PAC Reasoning: Controlling the Performance Loss for Efficient Reasoning
Hao Zeng, Jianguo Huang, Bingyi Jing, Hongxin Wei, Bo An
TL;DR
This work tackles the cost of long reasoning in large reasoning models by introducing PAC reasoning, a method that guarantees the performance loss from switching to a cheaper nonthinking mode remains within a user-specified bound $\varepsilon$ with confidence $1-\alpha$. It builds a composite model $\hat{f}$ that selects between thinking ($f$) and nonthinking ($\tilde{f}$) outputs based on an uncertainty score, calibrating a threshold $\hat{u}$ via an upper confidence bound on cumulative error $L(u)$ computed on a calibration set. The UCB is obtained through importance sampling and either CLT-based or Hoeffding-based bounds, enabling distribution-free guarantees under mild assumptions; the monotonicity of the loss in $u$ is key to deriving valid thresholds. Empirical results on MATH-500, ZebraLogic, and Arena-Hard show that PAC reasoning can reduce inference cost by substantial token savings while keeping the loss within the target bound, with logits-based uncertainty offering more stable performance control than verbalized uncertainty. The approach is model-agnostic and provides a principled framework for efficient reasoning with statistical guarantees, contributing to safer and more scalable deployment of LRMs in high-stakes tasks.
Abstract
Large reasoning models (LRMs) have achieved remarkable progress in complex problem-solving tasks.

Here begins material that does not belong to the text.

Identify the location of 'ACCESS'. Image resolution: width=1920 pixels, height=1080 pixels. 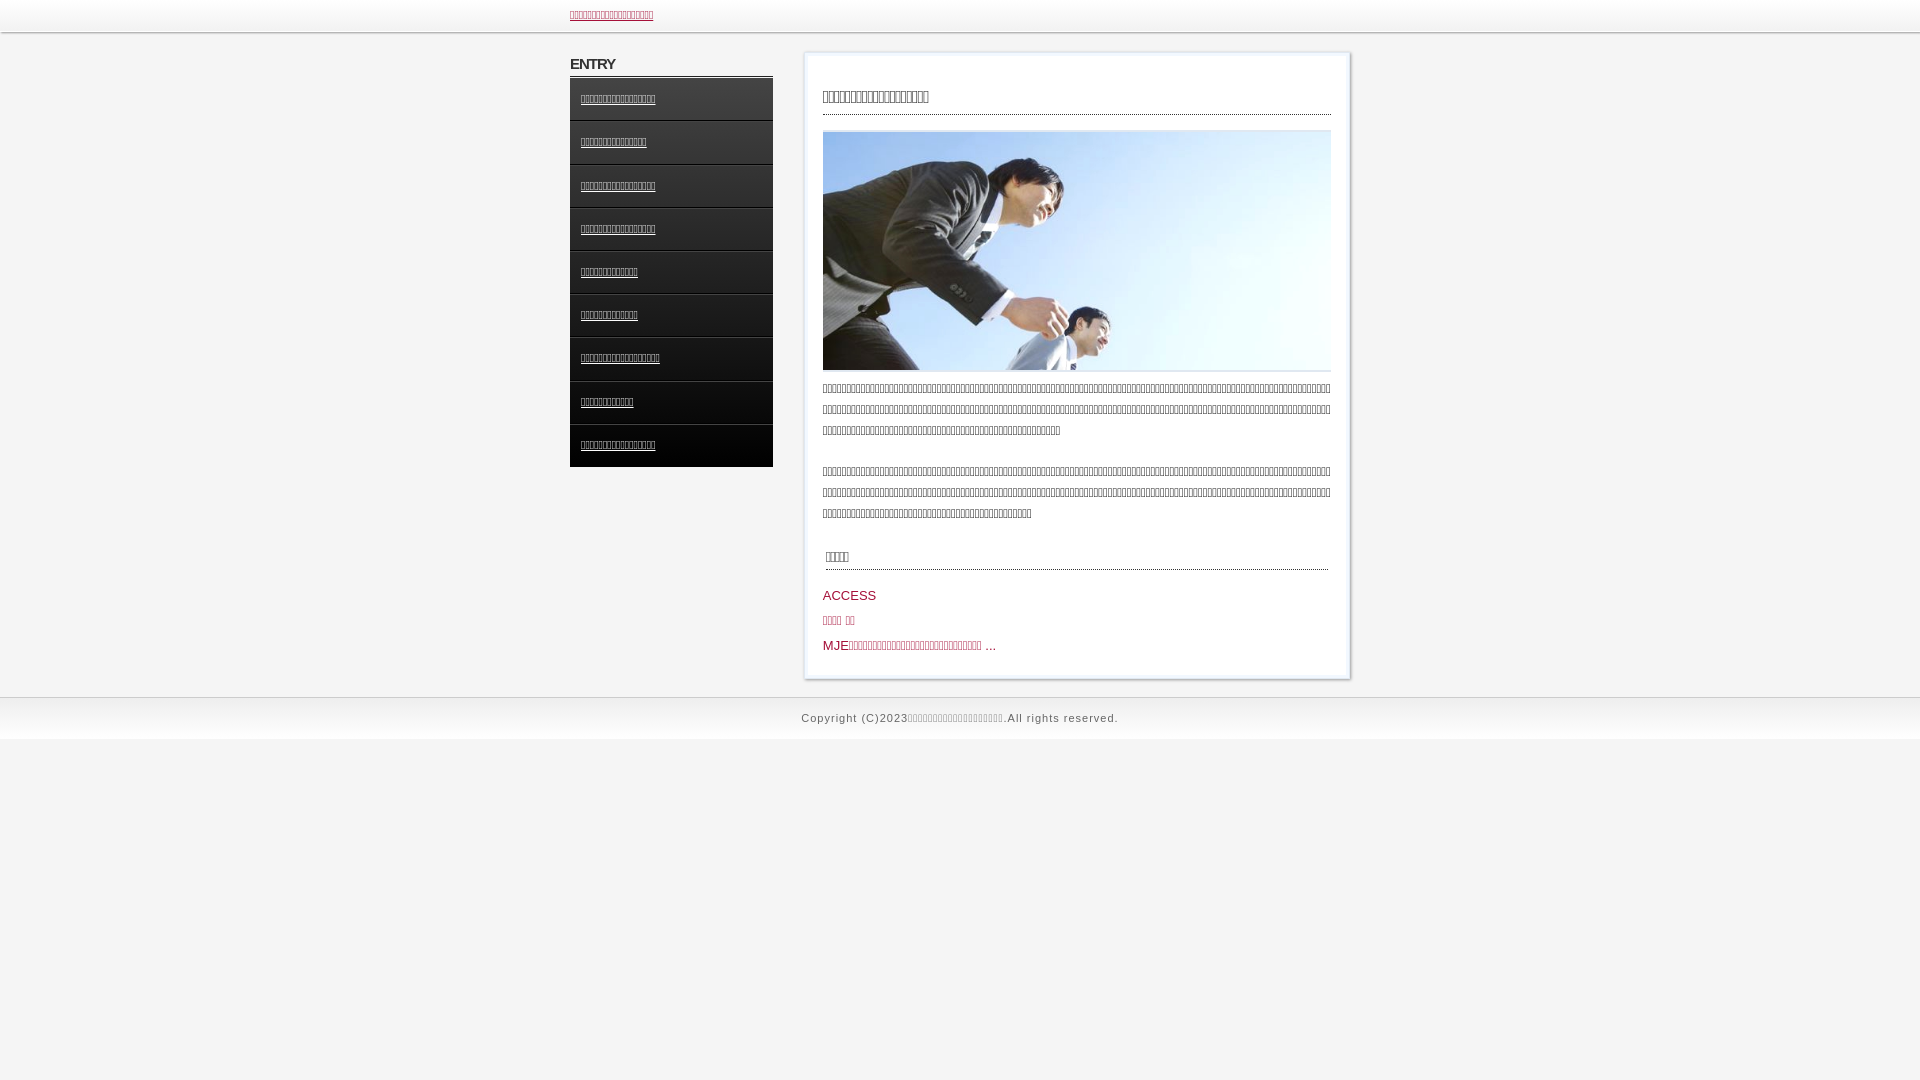
(849, 594).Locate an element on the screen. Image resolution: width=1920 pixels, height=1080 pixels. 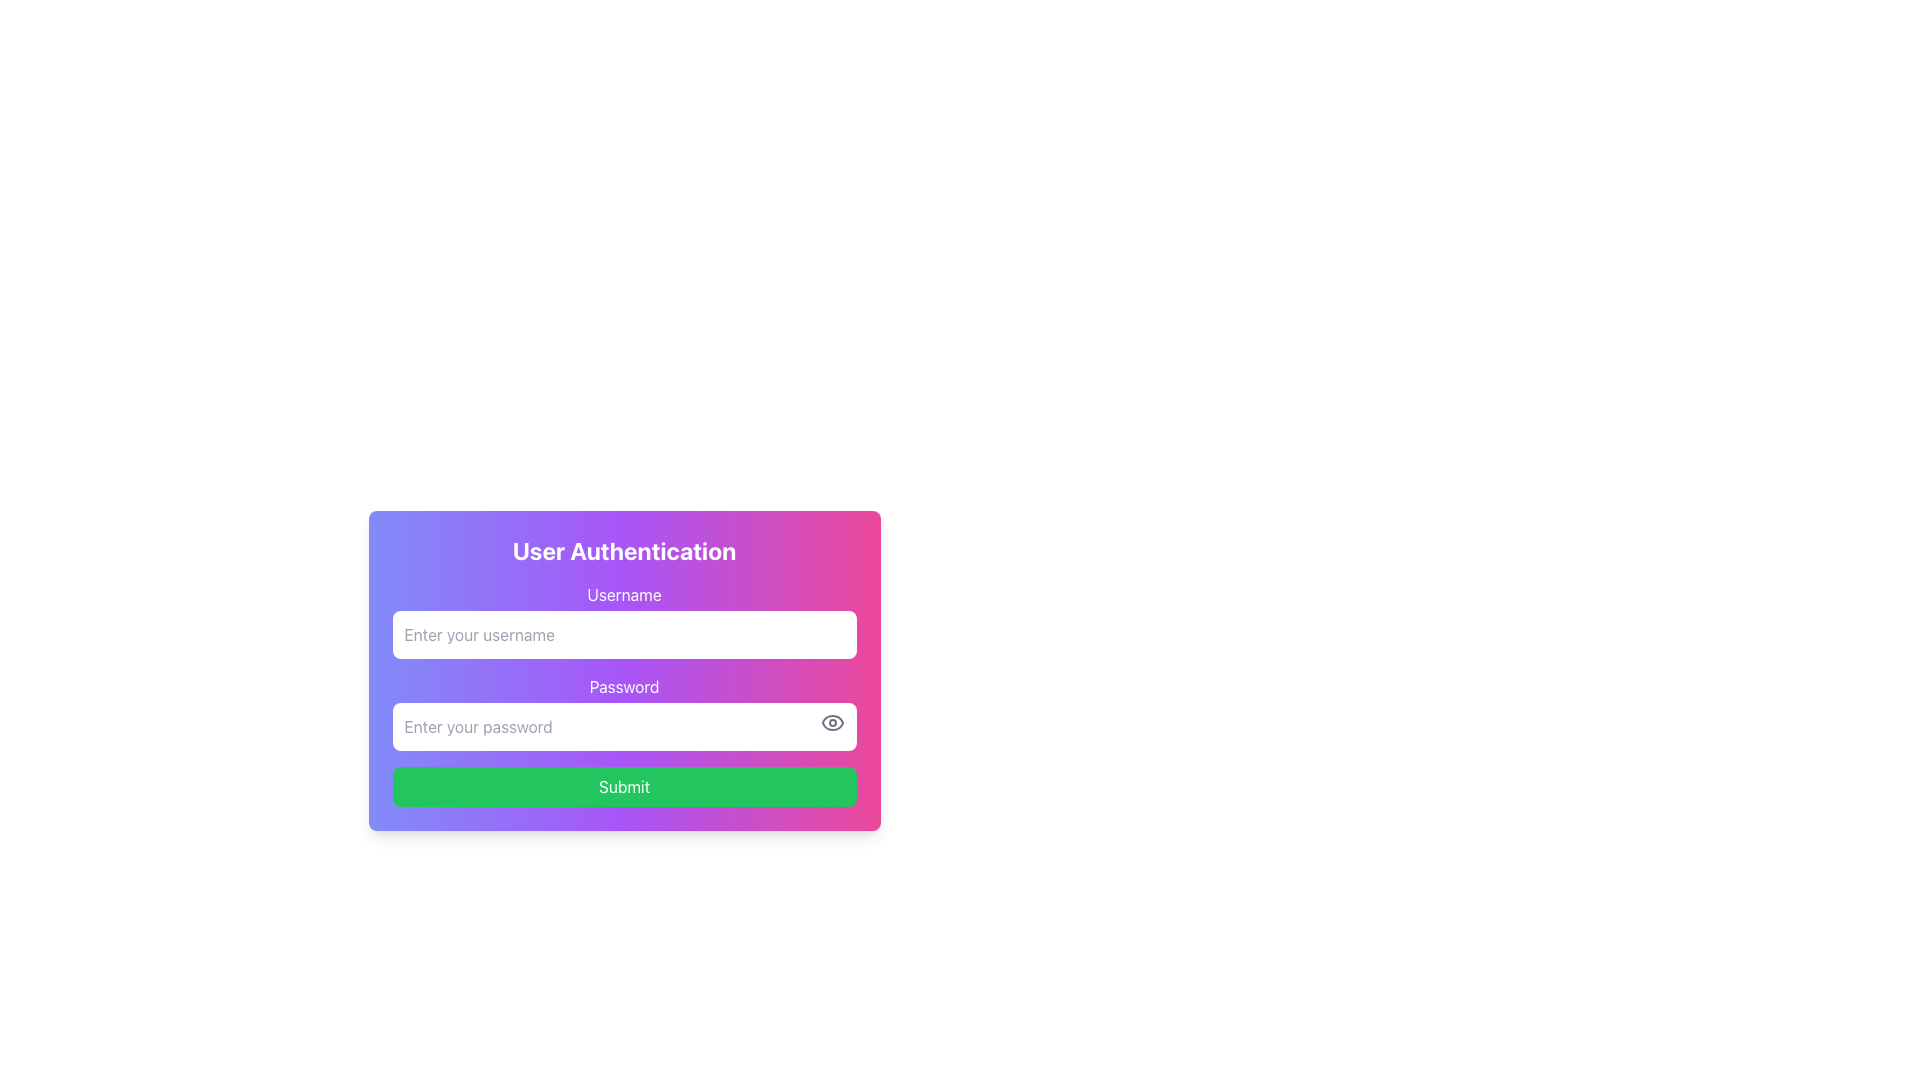
the Text Label that indicates the purpose of the username input field, positioned above the username input box in the top left quadrant of the main dialog box is located at coordinates (623, 593).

Despite this success, LRMs typically suffer from high computational costs during deployment, highlighting a need for efficient inference. A popular direction of efficiency improvement is to switch the LRM between thinking and nonthinking modes dynamically. However, such approaches often introduce additional reasoning errors and lack statistical guarantees for the performance loss, which are critical for high-stakes applications. In this work, we propose Probably Approximately Correct (PAC) reasoning that controls the performance loss under the user-specified performance loss tolerance. In particular, we construct an upper confidence bound on the performance loss, formulated as a monotone function of the uncertainty score, and subsequently determine a threshold for switching to the nonthinking model. Theoretically, using the threshold to switch between the thinking and nonthinking modes ensures bounded performance loss in a distribution-free manner. Our comprehensive experiments on reasoning benchmarks show that the proposed method can save computational budgets and control the user-specified performance loss.